Basically it works for almost every case I've tried besides 0.93. I then added "print money" in the while loop to see what it was doing after every loop and this was what happened:

Enter an amount less than a dollar: 0.93
0.68
0.43
0.18
0.08
0.03
0.02
0.01
3.81639164715e-17
-0.01
Your change is 3 quarters 1 dimes 1 nickels 4 pennies

Can someone explain what the hell is going on?
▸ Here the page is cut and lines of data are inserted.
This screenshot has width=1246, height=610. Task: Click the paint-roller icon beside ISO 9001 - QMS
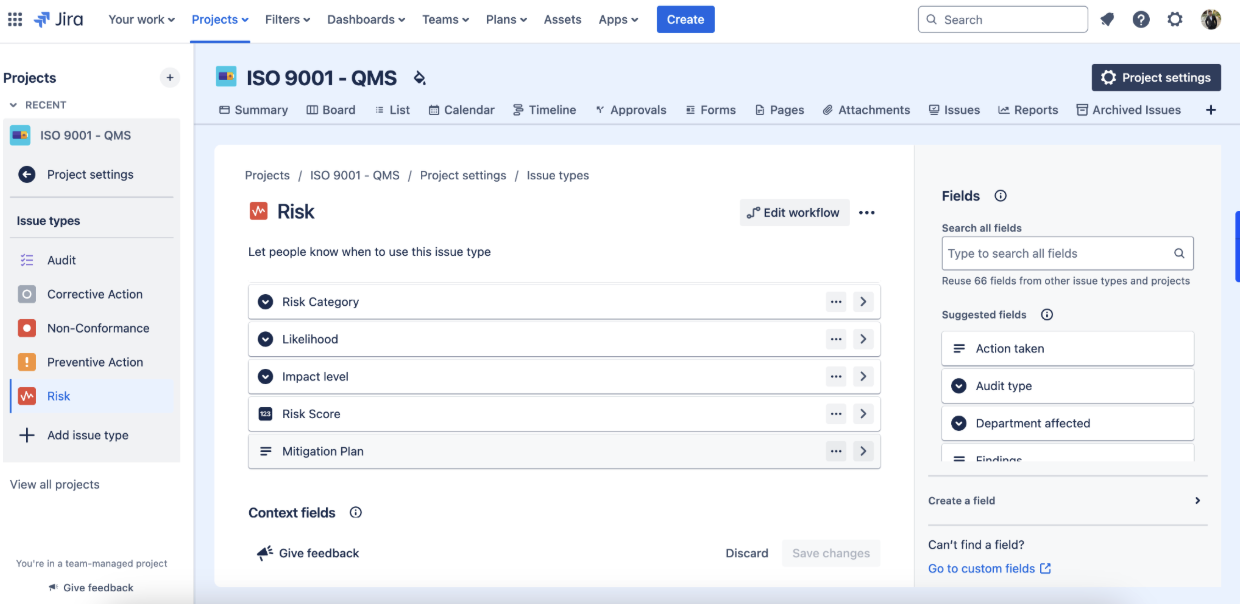click(x=419, y=76)
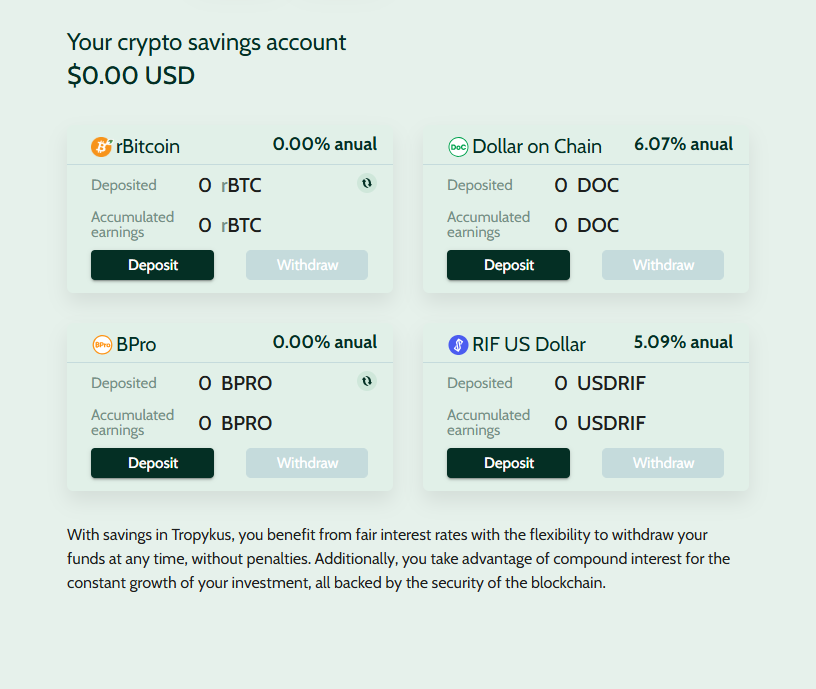Deposit into the BPro savings card
816x689 pixels.
click(152, 463)
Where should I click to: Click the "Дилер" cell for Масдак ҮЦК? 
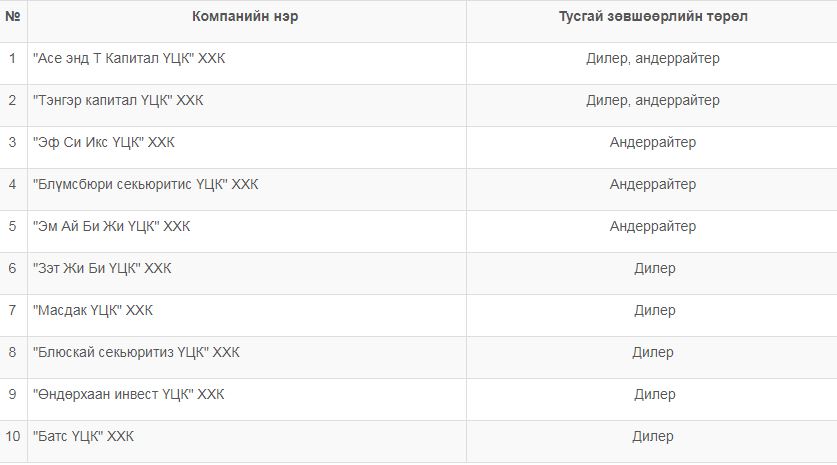[654, 311]
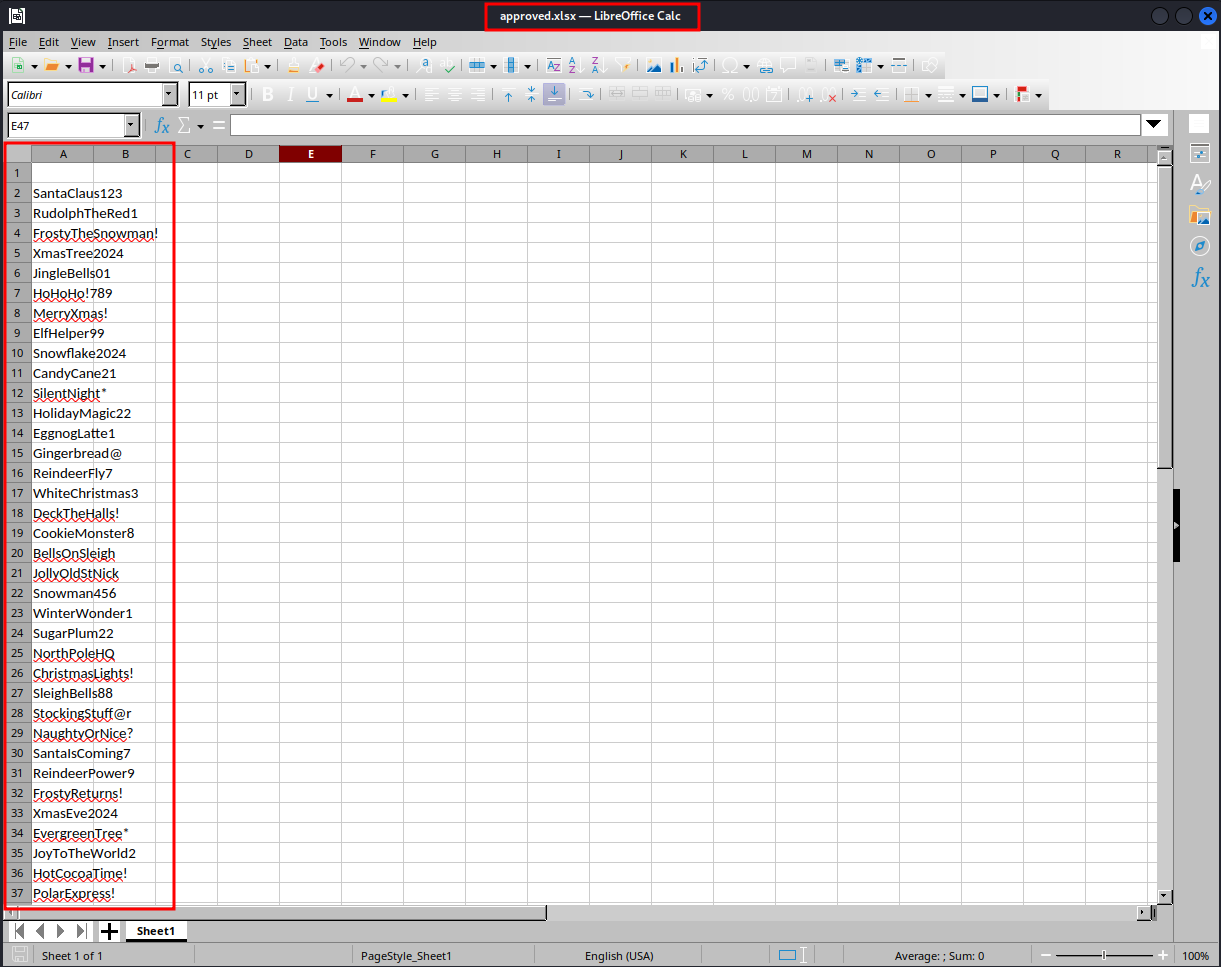Adjust the zoom slider in status bar
1221x967 pixels.
click(x=1103, y=956)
money = input("Enter an amount less than a dollar: ")
quarter = 0
dime = 0
nickel = 0
penny = 0

while money > 0.00:
    if money >= 0.25:
        quarter = quarter + 1
        money = money - 0.25

    elif money >= 0.10:
        dime = dime+1
        money = money - 0.10

    elif money >= 0.05:
        nickel = nickel + 1
        money = money - 0.05

    else:
        penny = penny + 1
        money = money - 0.01



print "Your change is %d quarters %d dimes %d nickels %d pennies" % (quarter, dime, nickel, penny)

Upvotes: 1

Views: 191

Answers (3)

David Howlett
David Howlett

Reputation: 109

You can't express most fractions exactly using floating point. I Think that integers are the best solution to the problem in your case. I rewrote your code to use cents and python 3.

cents = int(input("Enter a number of cents: "))
quarter = 0
dime = 0
nickel = 0
penny = 0

while cents > 0:
    if cents >= 25:
        quarter+=1
        cents-=25
    elif cents >= 10:
        dime+=1
        cents-=10
    elif cents >= 5:
        nickel+=1
        cents-=5
    else:
        penny+=1
        cents-=1
print ("Your change is %d quarters %d dimes %d nickels %d pennies" % (quarter, dime, nickel, penny)

Upvotes: 0

Tony Hopkinson
Tony Hopkinson

Reputation: 20320

amount = 93
quarters = amount // 25
amount = amount % 25
dimes = amount // 10
amount = amount * 10
nickel = amount // 5
cents = amount % 5

// is integer division. % is the modulus operator (remainder of integer division)

bit of thought you could pass in a list [25,10,5,1] and do it in a loop

Upvotes: 2

Tim Pietzcker
Tim Pietzcker

Reputation: 336078

Floating point numbers can't represent most decimal fractions exactly, just like you can't write the result of 1/3 exactly using decimal floating point notation.

Use integers to calculate with cents instead, or use the decimal module.

This has nothing to do with Python, by the way, but with the way computers generally do floating point math.